Separate to the study, Shell alleges Venture Global caused “extraordinary difficulties” for one buyer, which scrambled to source LNG from at least five rival US facilities at additional costs of about $1.5bn between October 2022 and May 2024 to meet demand. Polish energy company Orlen is identified as the customer with the largest exposure by the Compass Lexicon report.
Orlen declined to comment on Compass Lexicon’s report.
Italy’s Edison, Spain’s Repsol and Portugal’s Galp were also affected by Venture Global’s actions, according to the study. These companies, together with Orlen, are so-called foundation customers of Venture Global, which struck long-term contracts that helped the LNG provider attract financing to build its projects. They are all in arbitration proceedings with Venture Global.
If Venture Global continues to sell at spot prices, the extra cost to these European customers would rise to $4.65bn to source replacement gas from other providers, according to Shell’s estimate.
“Consumers and taxpayers throughout Europe bore these excess costs while Venture Global benefited,” Shell alleges in a briefing document prepared for the arbitration.
Venture Global’s first LNG facility, Calcasieu Pass, located on the Gulf coast in Louisiana, started producing LNG in January 2022 and exported its first shipment two months later.
The company maintains it has not yet started full commercial operations and is not obliged to supply foundation customers with LNG until the commissioning is completed. It has declared force majeure on its contractual commitments on the grounds that the facility’s power supply equipment needs repair.
A Venture Global spokeswoman dismissed the consultancy report as “paid propaganda”.

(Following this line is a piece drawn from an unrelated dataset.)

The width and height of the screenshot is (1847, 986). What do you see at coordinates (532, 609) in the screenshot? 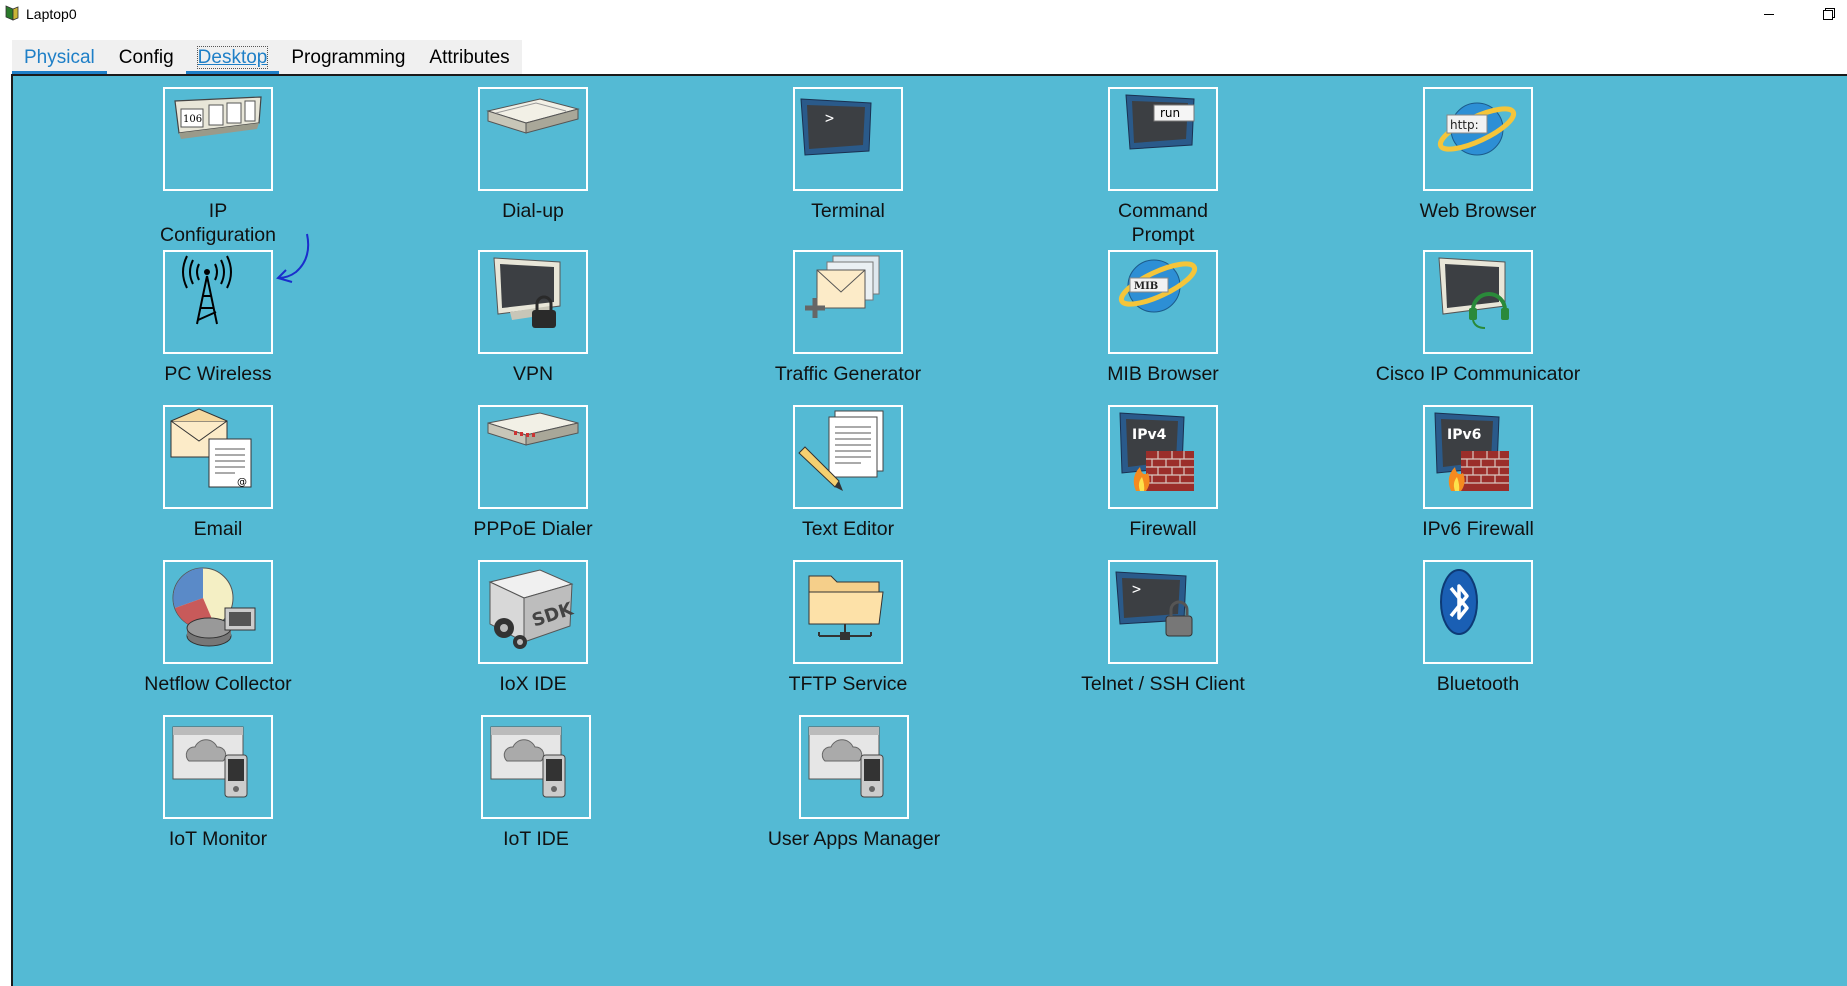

“Due to our ability to produce first LNG during construction we have been uniquely positioned to bring more incremental molecules into the market which lowers prices, not raises them,” the spokeswoman said. “Venture Global is honouring its contractual obligations to its long-term customers in strict conformity with its long-term contracts.”

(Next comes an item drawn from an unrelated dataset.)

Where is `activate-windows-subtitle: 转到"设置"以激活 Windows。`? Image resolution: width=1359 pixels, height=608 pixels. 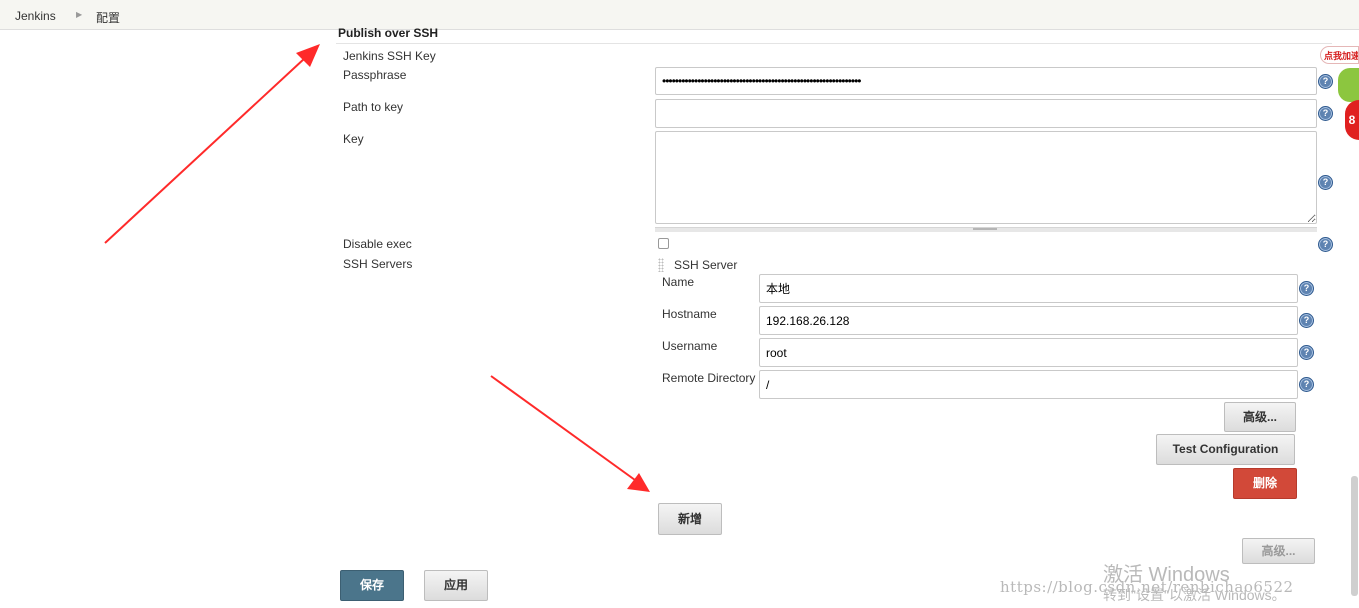
activate-windows-subtitle: 转到"设置"以激活 Windows。 is located at coordinates (1194, 595).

Venture Global, which was founded by ex-banker Michael Sabel and lawyer Robert Pender, has shaken up the global LNG industry by expanding rapidly, in the process becoming embroiled in a bitter public dispute with industry heavyweights Shell and BP. If it completes its Plaquemines and CP2 projects, also in Louisiana, it will have an export capacity of more than 65mn tonnes of gas a year, second only to Qatar.
The Shell study and a related briefing note, which have been seen by the Financial Times, do not detail the extra costs to Shell and BP, which are also foundation customers of Venture Global. Analysts said both supermajors may have paid billions of dollars more for gas on spot markets to make up for the contracted cargos that were not delivered by the group.
Kjell Eikland, managing director of Oslo-based consultancy Eikland Energy, said Shell, BP and Edison’s role as lead parties in the Venture Global arbitration indirectly shows which companies suffered the biggest losses. The “value steal” by Venture Global was “inarguable” and represented a “radical break of industry good-faith traditions” in terms of contracting with foundation customers, he said.
Shell claims the Venture Global facility has sold more than 330 shipments to spot market buyers over a 908-day commissioning period and reached its full capacity of 10mn tonnes a year in October 2022.
A Shell spokesman said the consultancy report might be a useful tool to policymakers and regulators as they consider what to do about the “magnitude of Venture Global’s extraordinary behaviour”. Shell has sought the support of US and EU energy authorities in the conflict, to no avail thus far.
“Venture Global likes to portray that it is generously supplying LNG to European citizens most impacted by Russia’s invasion of Ukraine,” said a Shell spokesman. “What they’ve failed to disclose is how they’ve banked billions in additional profits on the backs of those customers — all while denying foundational buyers the cargoes they were contractually promised. That’s not generosity, it’s greed.”